- Exercise objective: Once you find the line containing "Open Campaigns megaphone icon" in the data below, copy it and each following line exactly, up to and including the line containing "Screen dimensions: 569x351", and nothing else.

[Stored records]
....

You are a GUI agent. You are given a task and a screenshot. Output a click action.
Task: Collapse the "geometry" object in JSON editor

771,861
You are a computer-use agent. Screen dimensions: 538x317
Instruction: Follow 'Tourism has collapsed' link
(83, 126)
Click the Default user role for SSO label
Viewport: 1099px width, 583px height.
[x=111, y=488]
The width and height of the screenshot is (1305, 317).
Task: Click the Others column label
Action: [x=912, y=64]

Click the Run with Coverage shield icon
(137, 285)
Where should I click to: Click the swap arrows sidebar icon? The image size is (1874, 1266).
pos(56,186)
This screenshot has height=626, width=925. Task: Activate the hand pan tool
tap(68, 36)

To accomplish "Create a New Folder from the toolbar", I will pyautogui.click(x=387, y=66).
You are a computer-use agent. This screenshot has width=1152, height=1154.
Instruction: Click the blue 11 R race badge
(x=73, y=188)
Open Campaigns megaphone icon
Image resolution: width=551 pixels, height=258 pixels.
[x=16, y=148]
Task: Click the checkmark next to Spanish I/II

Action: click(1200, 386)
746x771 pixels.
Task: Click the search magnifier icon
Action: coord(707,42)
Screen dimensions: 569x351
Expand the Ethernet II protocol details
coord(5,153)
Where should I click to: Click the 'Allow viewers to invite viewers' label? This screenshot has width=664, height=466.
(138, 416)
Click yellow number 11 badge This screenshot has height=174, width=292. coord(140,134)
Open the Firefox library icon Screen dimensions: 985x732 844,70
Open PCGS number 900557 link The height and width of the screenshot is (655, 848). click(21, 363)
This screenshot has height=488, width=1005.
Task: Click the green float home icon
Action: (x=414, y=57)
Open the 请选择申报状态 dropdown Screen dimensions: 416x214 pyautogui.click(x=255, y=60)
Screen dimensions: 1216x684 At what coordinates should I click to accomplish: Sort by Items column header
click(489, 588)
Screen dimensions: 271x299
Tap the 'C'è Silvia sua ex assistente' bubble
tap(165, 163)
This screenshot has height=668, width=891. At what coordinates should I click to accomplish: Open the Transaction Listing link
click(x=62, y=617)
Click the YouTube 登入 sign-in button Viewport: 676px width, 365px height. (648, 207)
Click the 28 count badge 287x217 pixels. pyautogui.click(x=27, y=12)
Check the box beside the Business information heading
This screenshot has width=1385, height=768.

....

- Response:
Open Campaigns megaphone icon
Image resolution: width=551 pixels, height=258 pixels.
[x=16, y=148]
Task: Click the checkmark next to Spanish I/II

Action: click(1200, 386)
746x771 pixels.
Task: Click the search magnifier icon
Action: coord(707,42)
Screen dimensions: 569x351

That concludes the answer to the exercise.